**TASK OBJECTIVE**
Reproduce, character for character, the stretch of items from the line containing "The image size is (1453, 397)." through the line containing "coord(495,462)", with both of those lines included.

**DATASET RECORDS**
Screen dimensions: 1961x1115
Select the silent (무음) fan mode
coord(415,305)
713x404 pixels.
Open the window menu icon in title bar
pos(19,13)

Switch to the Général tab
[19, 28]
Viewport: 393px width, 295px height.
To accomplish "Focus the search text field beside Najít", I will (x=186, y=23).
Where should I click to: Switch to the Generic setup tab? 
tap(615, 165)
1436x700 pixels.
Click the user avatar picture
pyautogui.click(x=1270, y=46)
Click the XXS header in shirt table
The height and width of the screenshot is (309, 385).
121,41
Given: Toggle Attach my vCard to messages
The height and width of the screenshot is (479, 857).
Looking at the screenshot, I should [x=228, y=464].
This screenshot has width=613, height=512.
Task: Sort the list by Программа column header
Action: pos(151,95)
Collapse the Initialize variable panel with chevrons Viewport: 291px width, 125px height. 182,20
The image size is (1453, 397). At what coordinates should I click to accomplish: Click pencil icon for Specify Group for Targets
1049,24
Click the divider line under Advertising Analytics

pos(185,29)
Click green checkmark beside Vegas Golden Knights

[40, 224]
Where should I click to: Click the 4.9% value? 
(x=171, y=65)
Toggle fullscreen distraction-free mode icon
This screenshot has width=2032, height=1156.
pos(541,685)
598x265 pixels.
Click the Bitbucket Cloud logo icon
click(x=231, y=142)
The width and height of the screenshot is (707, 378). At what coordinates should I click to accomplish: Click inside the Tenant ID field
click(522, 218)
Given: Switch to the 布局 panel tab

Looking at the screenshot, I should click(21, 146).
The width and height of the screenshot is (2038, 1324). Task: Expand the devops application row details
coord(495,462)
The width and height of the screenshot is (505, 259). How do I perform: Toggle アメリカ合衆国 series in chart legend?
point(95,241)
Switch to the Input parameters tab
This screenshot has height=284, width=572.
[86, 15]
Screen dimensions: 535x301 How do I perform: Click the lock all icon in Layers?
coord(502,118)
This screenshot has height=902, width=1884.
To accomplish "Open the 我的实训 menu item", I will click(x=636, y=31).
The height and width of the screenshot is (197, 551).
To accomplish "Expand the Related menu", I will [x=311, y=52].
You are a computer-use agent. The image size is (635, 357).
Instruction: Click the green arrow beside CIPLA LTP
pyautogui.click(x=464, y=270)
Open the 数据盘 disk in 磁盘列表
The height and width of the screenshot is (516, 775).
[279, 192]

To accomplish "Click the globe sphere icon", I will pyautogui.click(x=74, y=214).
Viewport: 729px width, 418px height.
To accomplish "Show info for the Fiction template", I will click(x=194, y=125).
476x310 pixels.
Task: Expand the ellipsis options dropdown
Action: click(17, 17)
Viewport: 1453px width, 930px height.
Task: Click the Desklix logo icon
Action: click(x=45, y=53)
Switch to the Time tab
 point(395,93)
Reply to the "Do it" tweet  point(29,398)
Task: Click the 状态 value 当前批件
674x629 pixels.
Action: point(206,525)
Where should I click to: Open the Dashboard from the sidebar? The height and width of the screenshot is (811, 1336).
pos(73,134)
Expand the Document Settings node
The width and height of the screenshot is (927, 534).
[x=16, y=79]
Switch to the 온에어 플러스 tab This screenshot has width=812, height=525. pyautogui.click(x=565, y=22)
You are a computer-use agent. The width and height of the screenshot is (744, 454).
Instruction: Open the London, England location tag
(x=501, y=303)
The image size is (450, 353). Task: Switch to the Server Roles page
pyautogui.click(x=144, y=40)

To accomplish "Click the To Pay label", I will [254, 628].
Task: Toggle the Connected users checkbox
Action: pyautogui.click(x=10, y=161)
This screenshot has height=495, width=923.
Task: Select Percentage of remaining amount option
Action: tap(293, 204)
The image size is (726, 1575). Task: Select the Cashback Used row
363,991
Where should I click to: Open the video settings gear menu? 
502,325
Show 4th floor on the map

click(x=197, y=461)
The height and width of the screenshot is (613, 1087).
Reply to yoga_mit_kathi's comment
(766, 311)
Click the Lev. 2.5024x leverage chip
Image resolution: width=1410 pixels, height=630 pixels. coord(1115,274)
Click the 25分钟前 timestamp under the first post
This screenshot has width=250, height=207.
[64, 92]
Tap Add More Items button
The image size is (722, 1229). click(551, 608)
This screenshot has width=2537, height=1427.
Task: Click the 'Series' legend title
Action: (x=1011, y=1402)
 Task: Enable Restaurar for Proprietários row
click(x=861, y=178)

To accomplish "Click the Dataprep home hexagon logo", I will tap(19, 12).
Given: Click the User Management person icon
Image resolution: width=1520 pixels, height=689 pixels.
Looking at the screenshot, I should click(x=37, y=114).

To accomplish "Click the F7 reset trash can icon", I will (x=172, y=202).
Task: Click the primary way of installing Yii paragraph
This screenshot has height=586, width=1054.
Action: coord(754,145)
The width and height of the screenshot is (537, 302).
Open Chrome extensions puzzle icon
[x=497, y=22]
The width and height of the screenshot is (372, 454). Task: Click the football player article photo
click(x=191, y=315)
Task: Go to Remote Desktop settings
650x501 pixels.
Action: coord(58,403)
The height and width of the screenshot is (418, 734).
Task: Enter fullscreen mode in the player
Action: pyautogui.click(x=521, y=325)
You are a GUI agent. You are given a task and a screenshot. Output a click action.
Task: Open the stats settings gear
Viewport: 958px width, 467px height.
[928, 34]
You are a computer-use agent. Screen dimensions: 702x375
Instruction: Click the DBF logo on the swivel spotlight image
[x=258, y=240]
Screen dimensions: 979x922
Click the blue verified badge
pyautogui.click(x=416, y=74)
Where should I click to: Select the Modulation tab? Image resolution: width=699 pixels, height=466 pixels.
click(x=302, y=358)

**TASK RESULT**
The image size is (1453, 397). At what coordinates should I click to accomplish: Click pencil icon for Specify Group for Targets
1049,24
Click the divider line under Advertising Analytics

pos(185,29)
Click green checkmark beside Vegas Golden Knights

[40, 224]
Where should I click to: Click the 4.9% value? 
(x=171, y=65)
Toggle fullscreen distraction-free mode icon
This screenshot has width=2032, height=1156.
pos(541,685)
598x265 pixels.
Click the Bitbucket Cloud logo icon
click(x=231, y=142)
The width and height of the screenshot is (707, 378). At what coordinates should I click to accomplish: Click inside the Tenant ID field
click(522, 218)
Given: Switch to the 布局 panel tab

Looking at the screenshot, I should click(21, 146).
The width and height of the screenshot is (2038, 1324). Task: Expand the devops application row details
coord(495,462)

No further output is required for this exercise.